» DATA EXCERPTS:
------------------------------------------------------------

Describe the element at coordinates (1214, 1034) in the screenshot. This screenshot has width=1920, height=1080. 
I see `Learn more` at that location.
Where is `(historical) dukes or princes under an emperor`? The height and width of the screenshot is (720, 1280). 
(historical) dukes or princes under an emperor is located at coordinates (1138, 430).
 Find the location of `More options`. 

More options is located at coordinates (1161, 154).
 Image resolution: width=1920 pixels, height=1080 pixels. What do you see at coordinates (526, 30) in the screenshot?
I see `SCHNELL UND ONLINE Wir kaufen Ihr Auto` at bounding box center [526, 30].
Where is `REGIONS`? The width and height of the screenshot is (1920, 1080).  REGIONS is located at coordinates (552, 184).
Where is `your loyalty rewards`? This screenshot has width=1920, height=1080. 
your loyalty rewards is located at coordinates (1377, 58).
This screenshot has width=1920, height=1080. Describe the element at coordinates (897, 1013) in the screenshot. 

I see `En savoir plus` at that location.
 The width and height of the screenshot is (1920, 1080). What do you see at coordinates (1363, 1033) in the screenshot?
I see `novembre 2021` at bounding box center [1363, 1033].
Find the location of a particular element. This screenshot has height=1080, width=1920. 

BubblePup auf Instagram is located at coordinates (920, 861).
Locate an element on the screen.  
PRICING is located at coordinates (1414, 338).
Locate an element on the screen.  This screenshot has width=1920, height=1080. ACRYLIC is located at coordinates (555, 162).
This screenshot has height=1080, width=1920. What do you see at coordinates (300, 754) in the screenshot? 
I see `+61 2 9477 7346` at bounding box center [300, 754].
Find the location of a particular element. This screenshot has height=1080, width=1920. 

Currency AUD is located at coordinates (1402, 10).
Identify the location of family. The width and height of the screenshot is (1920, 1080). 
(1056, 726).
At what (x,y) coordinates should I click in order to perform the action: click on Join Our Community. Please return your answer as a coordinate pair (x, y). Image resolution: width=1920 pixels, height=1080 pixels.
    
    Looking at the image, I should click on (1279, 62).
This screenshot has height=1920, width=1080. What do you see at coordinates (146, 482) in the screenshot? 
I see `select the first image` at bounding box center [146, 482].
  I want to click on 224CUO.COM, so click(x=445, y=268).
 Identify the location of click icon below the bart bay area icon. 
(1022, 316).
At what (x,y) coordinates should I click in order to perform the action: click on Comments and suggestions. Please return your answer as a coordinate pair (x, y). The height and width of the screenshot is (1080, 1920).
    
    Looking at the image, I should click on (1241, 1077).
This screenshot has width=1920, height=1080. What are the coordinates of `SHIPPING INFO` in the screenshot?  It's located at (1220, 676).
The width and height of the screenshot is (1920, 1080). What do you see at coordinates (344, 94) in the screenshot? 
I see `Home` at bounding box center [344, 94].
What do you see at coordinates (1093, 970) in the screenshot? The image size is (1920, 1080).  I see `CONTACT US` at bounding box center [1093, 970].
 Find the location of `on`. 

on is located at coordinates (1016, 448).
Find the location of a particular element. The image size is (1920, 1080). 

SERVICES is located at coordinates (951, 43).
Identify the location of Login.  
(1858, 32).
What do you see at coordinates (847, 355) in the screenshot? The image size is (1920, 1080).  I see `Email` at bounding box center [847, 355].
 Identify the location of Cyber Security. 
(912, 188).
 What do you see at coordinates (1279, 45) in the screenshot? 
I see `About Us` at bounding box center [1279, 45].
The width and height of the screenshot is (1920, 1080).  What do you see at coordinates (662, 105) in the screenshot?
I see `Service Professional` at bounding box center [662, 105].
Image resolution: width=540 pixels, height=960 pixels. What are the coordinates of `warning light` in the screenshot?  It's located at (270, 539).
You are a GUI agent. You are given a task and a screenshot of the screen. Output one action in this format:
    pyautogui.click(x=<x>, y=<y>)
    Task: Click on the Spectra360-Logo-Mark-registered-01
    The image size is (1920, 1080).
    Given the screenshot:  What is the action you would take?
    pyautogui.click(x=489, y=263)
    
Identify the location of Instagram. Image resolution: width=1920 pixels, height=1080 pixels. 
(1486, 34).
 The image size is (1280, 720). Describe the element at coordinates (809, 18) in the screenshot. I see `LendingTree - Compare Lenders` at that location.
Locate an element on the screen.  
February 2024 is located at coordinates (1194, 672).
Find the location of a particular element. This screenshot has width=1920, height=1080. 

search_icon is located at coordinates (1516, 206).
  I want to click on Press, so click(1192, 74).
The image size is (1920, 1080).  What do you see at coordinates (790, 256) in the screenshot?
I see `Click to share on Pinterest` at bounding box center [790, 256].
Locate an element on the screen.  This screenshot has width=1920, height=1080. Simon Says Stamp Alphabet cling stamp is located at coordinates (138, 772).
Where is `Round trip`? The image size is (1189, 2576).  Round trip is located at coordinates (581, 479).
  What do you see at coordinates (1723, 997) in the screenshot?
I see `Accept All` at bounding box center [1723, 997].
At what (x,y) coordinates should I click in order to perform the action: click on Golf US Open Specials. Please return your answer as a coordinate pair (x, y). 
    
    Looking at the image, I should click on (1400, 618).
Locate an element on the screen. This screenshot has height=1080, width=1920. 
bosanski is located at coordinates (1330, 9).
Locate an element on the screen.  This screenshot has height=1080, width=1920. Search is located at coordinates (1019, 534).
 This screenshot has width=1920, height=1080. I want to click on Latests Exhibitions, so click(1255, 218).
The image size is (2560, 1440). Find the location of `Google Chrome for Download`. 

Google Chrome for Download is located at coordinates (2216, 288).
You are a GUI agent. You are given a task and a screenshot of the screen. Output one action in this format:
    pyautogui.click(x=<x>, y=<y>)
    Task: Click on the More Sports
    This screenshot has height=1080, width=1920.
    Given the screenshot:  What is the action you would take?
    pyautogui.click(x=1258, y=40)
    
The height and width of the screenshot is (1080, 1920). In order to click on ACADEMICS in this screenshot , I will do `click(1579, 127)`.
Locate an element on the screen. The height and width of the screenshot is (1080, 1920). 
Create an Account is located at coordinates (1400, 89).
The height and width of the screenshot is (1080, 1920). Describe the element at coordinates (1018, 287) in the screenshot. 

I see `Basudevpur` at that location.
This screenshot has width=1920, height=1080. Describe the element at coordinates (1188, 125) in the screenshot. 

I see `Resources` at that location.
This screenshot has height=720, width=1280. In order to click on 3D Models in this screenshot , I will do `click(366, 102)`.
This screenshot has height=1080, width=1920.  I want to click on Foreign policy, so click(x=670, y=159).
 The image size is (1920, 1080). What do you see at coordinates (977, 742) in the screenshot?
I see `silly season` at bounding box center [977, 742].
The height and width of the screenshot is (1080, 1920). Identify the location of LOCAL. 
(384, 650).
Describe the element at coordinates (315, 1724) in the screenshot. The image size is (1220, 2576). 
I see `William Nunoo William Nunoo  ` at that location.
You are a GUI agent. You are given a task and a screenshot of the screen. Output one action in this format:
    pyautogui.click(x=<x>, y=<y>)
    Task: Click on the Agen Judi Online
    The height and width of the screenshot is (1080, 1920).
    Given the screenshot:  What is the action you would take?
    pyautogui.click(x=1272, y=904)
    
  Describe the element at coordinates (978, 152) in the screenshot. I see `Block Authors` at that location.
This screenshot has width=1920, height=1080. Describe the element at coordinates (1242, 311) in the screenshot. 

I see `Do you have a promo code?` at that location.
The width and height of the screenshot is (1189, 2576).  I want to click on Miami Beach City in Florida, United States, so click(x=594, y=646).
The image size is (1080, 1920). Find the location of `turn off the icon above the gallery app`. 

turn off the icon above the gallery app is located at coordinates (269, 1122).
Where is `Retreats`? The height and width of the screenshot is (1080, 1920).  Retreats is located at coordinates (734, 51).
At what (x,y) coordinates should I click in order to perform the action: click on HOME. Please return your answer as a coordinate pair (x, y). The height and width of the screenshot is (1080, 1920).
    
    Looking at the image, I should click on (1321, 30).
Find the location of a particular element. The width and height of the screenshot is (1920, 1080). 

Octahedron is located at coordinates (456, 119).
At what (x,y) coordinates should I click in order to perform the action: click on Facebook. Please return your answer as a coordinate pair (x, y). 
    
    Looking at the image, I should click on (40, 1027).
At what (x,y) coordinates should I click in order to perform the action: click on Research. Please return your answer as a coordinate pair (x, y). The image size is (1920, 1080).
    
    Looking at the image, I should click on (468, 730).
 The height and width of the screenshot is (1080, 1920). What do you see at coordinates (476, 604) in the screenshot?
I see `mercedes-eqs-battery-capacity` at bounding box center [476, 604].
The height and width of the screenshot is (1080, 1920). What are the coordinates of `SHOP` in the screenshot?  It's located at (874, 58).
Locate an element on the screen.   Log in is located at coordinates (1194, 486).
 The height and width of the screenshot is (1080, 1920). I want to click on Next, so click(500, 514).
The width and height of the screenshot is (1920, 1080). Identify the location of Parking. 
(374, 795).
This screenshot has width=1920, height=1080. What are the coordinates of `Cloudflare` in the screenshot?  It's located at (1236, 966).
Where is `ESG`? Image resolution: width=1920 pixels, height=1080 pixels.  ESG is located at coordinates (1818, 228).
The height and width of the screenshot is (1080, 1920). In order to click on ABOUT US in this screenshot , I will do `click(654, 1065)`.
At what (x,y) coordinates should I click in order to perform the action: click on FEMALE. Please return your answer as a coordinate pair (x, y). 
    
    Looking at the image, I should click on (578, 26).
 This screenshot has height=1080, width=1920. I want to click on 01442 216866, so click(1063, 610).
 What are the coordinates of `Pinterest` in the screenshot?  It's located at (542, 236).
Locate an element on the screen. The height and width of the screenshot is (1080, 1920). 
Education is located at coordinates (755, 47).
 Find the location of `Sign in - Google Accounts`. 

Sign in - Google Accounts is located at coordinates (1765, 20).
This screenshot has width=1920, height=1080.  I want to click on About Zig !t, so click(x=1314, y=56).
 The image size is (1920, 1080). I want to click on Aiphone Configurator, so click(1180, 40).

------------------------------------------------------------

» EXERCISE GOAL: Reproduce the listing from the line containing "coordinates (555, 162)." up to and including the line containing "(1858, 32).", replacing "particular" with "specific" and leaving everything else unchanged.

» RESULT:
Locate an element on the screen.  This screenshot has width=1920, height=1080. ACRYLIC is located at coordinates (555, 162).
This screenshot has height=1080, width=1920. What do you see at coordinates (300, 754) in the screenshot? 
I see `+61 2 9477 7346` at bounding box center [300, 754].
Find the location of a specific element. This screenshot has height=1080, width=1920. 

Currency AUD is located at coordinates (1402, 10).
Identify the location of family. The width and height of the screenshot is (1920, 1080). 
(1056, 726).
At what (x,y) coordinates should I click in order to perform the action: click on Join Our Community. Please return your answer as a coordinate pair (x, y). Image resolution: width=1920 pixels, height=1080 pixels.
    
    Looking at the image, I should click on (1279, 62).
This screenshot has height=1920, width=1080. What do you see at coordinates (146, 482) in the screenshot? 
I see `select the first image` at bounding box center [146, 482].
  I want to click on 224CUO.COM, so click(x=445, y=268).
 Identify the location of click icon below the bart bay area icon. 
(1022, 316).
At what (x,y) coordinates should I click in order to perform the action: click on Comments and suggestions. Please return your answer as a coordinate pair (x, y). The height and width of the screenshot is (1080, 1920).
    
    Looking at the image, I should click on (1241, 1077).
This screenshot has width=1920, height=1080. What are the coordinates of `SHIPPING INFO` in the screenshot?  It's located at (1220, 676).
The width and height of the screenshot is (1920, 1080). What do you see at coordinates (344, 94) in the screenshot? 
I see `Home` at bounding box center [344, 94].
What do you see at coordinates (1093, 970) in the screenshot? The image size is (1920, 1080).  I see `CONTACT US` at bounding box center [1093, 970].
 Find the location of `on`. 

on is located at coordinates (1016, 448).
Find the location of a specific element. The image size is (1920, 1080). 

SERVICES is located at coordinates (951, 43).
Identify the location of Login.  
(1858, 32).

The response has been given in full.